Figure 4. Frequency dependence of LTCC-driven Ca2+ signals.
For 12–14 DIV neurons expressing RGECO1 and D1ER, simultaneous imaging of [Ca2+]cyto and [Ca2+]ER was carried out for three different frequencies of glutamate uncaging: 1 Hz, 0.333 Hz and 0.167 Hz. Black hash marks at top of each time course indicate period of glutamate uncaging. Bath contained 1 μM glycine, 3 mM CaCl2 and 0 Mg2+; MNI-glutamate = 2 mM. Measurement of the time course of change in [Ca2+] was carried out in the dendritic spine or adjoining shaft. Throughout, mean ± SEM.
(A) Left, black and white images of RGECO1 in a dendritic shaft with spines, collected before, during and after 1 Hz uncaging. Right, in spines or adjoining shafts, average time course of RGECO1 responses (ΔF/F0) to uncaging in the absence (black) or presence of 5 μM nimodipine (red). Yellow area between the red and black time courses represents the nimodipine-sensitive component of the [Ca2+]cyto response to uncaging. No response detected in the absence of MNI-glutamate (gray).
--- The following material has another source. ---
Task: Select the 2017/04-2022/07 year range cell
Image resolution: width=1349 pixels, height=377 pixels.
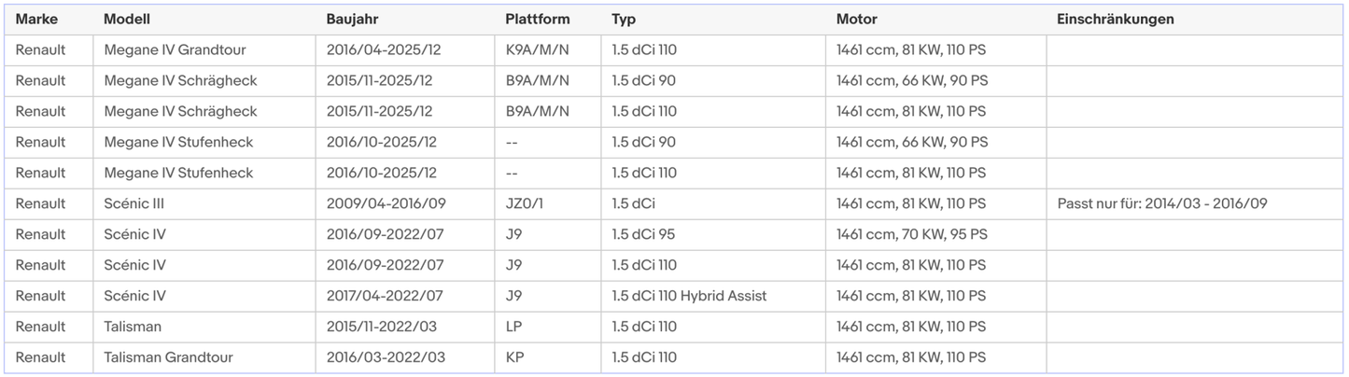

(B) Left, pseudo color-coded FRET image of the same neuron as in A, for D1ER imaging of [Ca2+]ER. Right, average time course of [Ca2+]ER depletion from the dendritic spine and adjoining shaft, normalized to initial D1ER signal (R/R0), in the absence (black) or presence of nimodipine (red). Yellow area between the black and red time courses represents the nimodipine-sensitive component of Ca2+ release from the ER. No ER depletion detected in the absence of MNI-glutamate (gray).
(C–F) Reducing uncaging frequency reduced the size of LTCC-dependent components of [Ca2+]cyto and [Ca2+]ER responses. Figure S5 presents images of dendritic spines studied using 0.333 Hz and 0.167 Hz uncaging. See also Figure S6.
(G) Frequency dependence of the LTCC-dependent component of [Ca2+]cyto and [Ca2+]ER responses. To preserve fixed total stimulation, varying only frequency of stimulation, the R/R0 signals were integrated over the first 10 uncaging flashes, with the flashes presented at 0.167, 0.333 or 1 Hz (integration periods of 60, 30 or 10s).
(H) For single spines (at 0 μm) stimulated by 1 Hz uncaging for 60 s: extent along the adjacent dendritic shaft of total (black) and nimodipine-insensitive (red) time-integrated RGECO1 Ca2+ signals (reflecting [Ca2+]cyto)
(I) Subtraction of nimodipine-insensitive signal (red) from total (black) in H, converted to percent inhibition of the nimodipine-sensitive component (reflecting region of LTCC inhibition), is plotted as a function of distance along the dendritic shaft from the stimulated spine.